I grew up on a farm in the mountains of northwest Arkansas. As children, my brother and I roamed every inch of the little mountain facing my parents’ house. We knew where every giant boulder and animal burrow was on that little piece of mountain bordering my dad’s farm.

One day, my grandpa came to visit from his home several miles away. We sat on the front porch swing looking at the mountain, and he began to tell me a story. It was a delightful tale about him and me living in a little cabin on the mountain.

 “Can you see it?” he asked. “It’s right there by that big acorn tree. See it?”

Of course I saw it. What eight-year-old child wouldn’t see what her imagination wanted her to see?

 “We’re gonna live in that cabin. We’ll catch a wild cow for our milk and pick wild strawberries for our supper,” Grandpa continued. “I bet the squirrels will bring us nuts to eat.
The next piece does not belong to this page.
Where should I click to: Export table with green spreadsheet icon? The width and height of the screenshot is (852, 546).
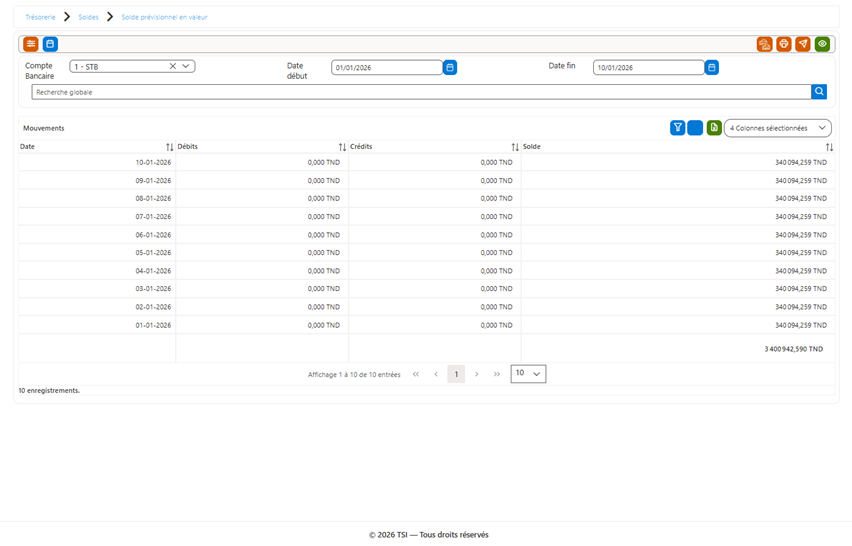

We’ll search the bushes for wild chickens and turkeys. The chickens will give us eggs, and we’ll cook us a turkey over the big ol’ fireplace. Yep, we’ll do that some day.”

From that day on, every time I saw my grandpa, I asked when we would go to live in that little log cabin on the mountain. Then he’d once more spin the story of how the two of us would live in the cabin with the wildflowers and wild animals around us.
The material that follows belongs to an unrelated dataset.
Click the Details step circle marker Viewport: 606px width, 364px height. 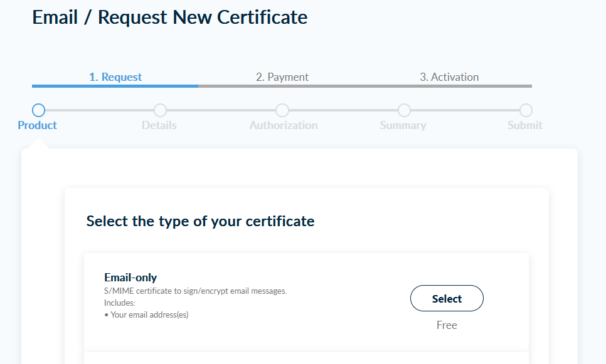pyautogui.click(x=160, y=110)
Time raced on; I grew into my teens and gradually forgot Grandpa’s story. After graduating high school, I still saw Grandpa and loved him dearly, but not like that little girl did. I grew out of the fantasy of the log cabin and wild cows.

Before long, I married and set up my own house. One day, the phone rang. When I heard my daddy’s sorrowful voice, I knew my grandpa had left us. He had been in his garden behind his house and died there, his heart forever stopped.

I grieved alongside my mother for my dear grandpa, remembering his promises of the cabin in the woods with all its animals and flowers. It seemed I could once again hear his voice telling me the fantasy we shared. I felt my childhood memories being buried with him.

Less than a year later, I went to visit my parents’ farm. Mama and I sat on the front porch admiring the green foliage of the mountain. It had been ten months since Grandpa had passed away, but the longing to hear his voice one more time was still fresh in my soul.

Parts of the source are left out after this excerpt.